═════ EXTRAIT FOURNI

Condamnée à 31 mois de prison en octobre, Lucy Connolly n’a finalement purgé que 40 % de cette peine avant d’être libérée sous conditions en août 2025. Cependant, la lourdeur de sa condamnation pour un simple tweet a choqué nombre de Britanniques et suscité des critiques sévères, mais pas de la part du Premier ministre Keir Starmer, un ancien procureur, qui a au contraire défendu la sentence. Connolly a rejoint le parti de Farage, Reform UK, à sa sortie de prison. Reform UK est désormais de loin le premier parti en termes d’intentions de vote et il n’est pas exclu que Niger Farage soit le prochain premier ministre du Royaume-Uni. Tout espoir n’est donc pas perdu pour la liberté d’expression chez nos voisins.

══════════
═════ DONNÉES FOURNIES

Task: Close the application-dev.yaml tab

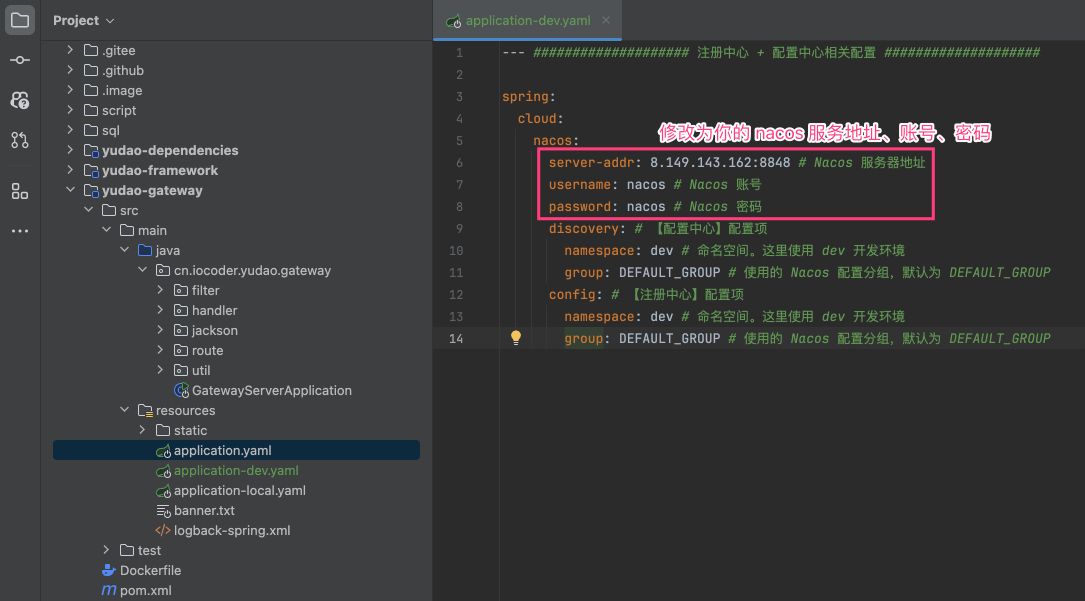Action: point(603,21)
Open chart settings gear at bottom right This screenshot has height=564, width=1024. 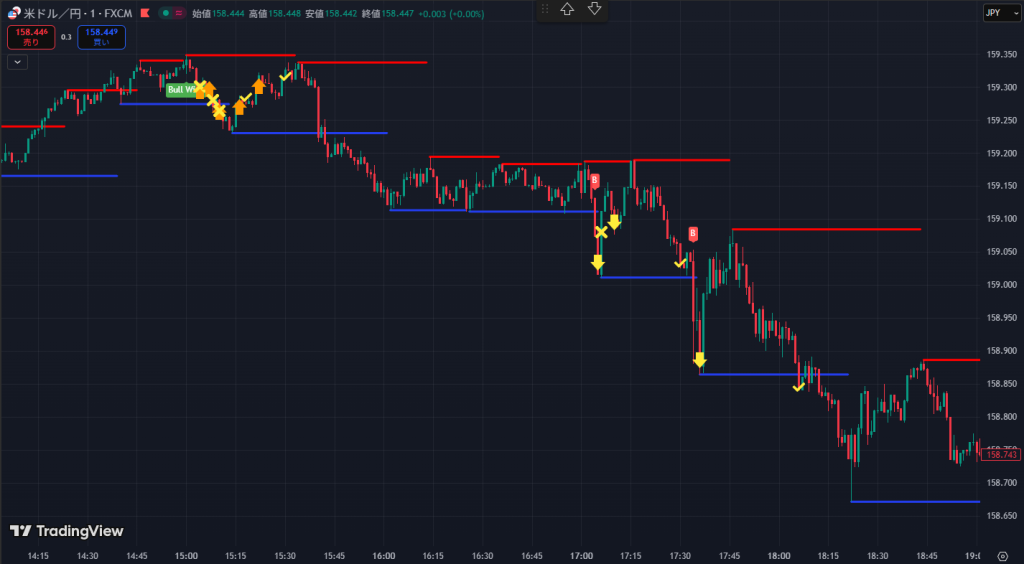point(1002,557)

══════════

:: EXERCICES À FAIRE ::
**A)** D'après l'extrait, quel parti Lucy Connolly a-t-elle rejoint à sa sortie de prison ?
**B)** Recopiez l'extrait de « Condamnée à 31 » à « chez nos voisins. », en remplaçant « tweet » par « message ».
**C)** Résumez l'extrait en deux phrases.
Les données ne sont pas utiles ici.

:: RÉPONSES PAR EXERCICE ::
**A)** Elle a rejoint Reform UK, le parti de Farage.

**B)**
Condamnée à 31 mois de prison en octobre, Lucy Connolly n’a finalement purgé que 40 % de cette peine avant d’être libérée sous conditions en août 2025. Cependant, la lourdeur de sa condamnation pour un simple message a choqué nombre de Britanniques et suscité des critiques sévères, mais pas de la part du Premier ministre Keir Starmer, un ancien procureur, qui a au contraire défendu la sentence. Connolly a rejoint le parti de Farage, Reform UK, à sa sortie de prison. Reform UK est désormais de loin le premier parti en termes d’intentions de vote et il n’est pas exclu que Niger Farage soit le prochain premier ministre du Royaume-Uni. Tout espoir n’est donc pas perdu pour la liberté d’expression chez nos voisins.

**C)** Condamnée à 31 mois de prison pour un simple tweet, Lucy Connolly a été libérée sous conditions en août 2025 après avoir purgé 40 % de sa peine, qui a choqué de nombreux Britanniques mais que le Premier ministre Keir Starmer a défendue. À sa sortie, elle a rejoint Reform UK, le parti de Farage, aujourd'hui largement en tête des intentions de vote, si bien que tout espoir n'est pas perdu pour la liberté d'expression chez nos voisins.